Sunflower, pea shoots, and radish are the three highest-volume sellers in nearly every U.S. city, including Mesquite. Broccoli is the highest-margin variety because of its sulforaphane reputation with health-focused buyers. Specialty varieties like amaranth and shiso command premium pricing from chef-driven restaurants.
How much space do I need to grow microgreens in Mesquite?
A 10 by 10 foot room with two shelving units holds 60 to 80 active trays, which is enough to produce $3,000 to $5,000 per month. A basement, garage corner, spare bedroom, or sunroom all work in Mesquite's climate. Vertical shelving is the fastest path to higher revenue per square foot.
What is the best app for tracking microgreen production in Mesquite?
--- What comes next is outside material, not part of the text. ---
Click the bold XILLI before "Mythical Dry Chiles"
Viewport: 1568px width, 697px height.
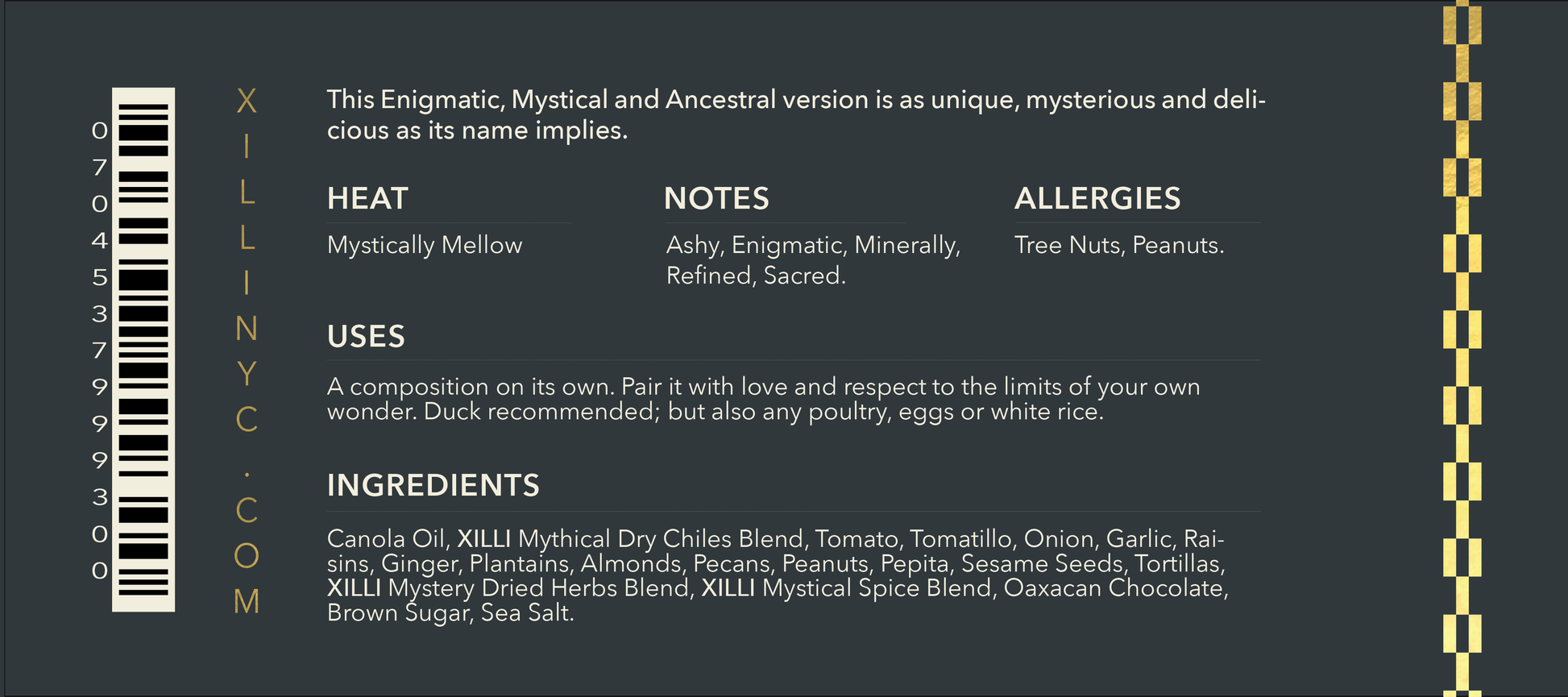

Grown Like A Pro is the operating system used by working microgreen farms in Mesquite. It handles seed density math, watering schedules, harvest timing, inventory, customer orders, and the financial side. Free 30-day trial with no credit card.
How long does it take to learn to grow microgreens commercially?
Most growers in Mesquite are selling their first trays within 30 days of starting. Commercial proficiency, meaning you can run 50-plus trays per week without losing crops to mold or under-seeding, takes 60 to 90 days. The seed density and watering math is the single biggest predictor of how fast you get there.
Do I need a license to sell microgreens in Mesquite?
For farmers market and direct-to-consumer sales in Mesquite, most growers operate under Texas's cottage food law with no special license. For wholesale to restaurants and grocery stores, you typically need a basic food handler permit, a sales tax permit, and depending on volume, an inspection from your county health department.
How do I price microgreens to restaurants in Mesquite?
Restaurant wholesale in Mesquite runs $1.50 to $2.50 per ounce for standard varieties, $3 to $5 per ounce for specialty varieties like shiso, micro basil, or amaranth. Sell by the pound for repeat accounts. Local fresh commands a premium over the shipped-in product that most Mesquite restaurants currently buy.

Related guides

Once you have the Mesquite math in your head, the next read is the density chart that drives every tray you plant.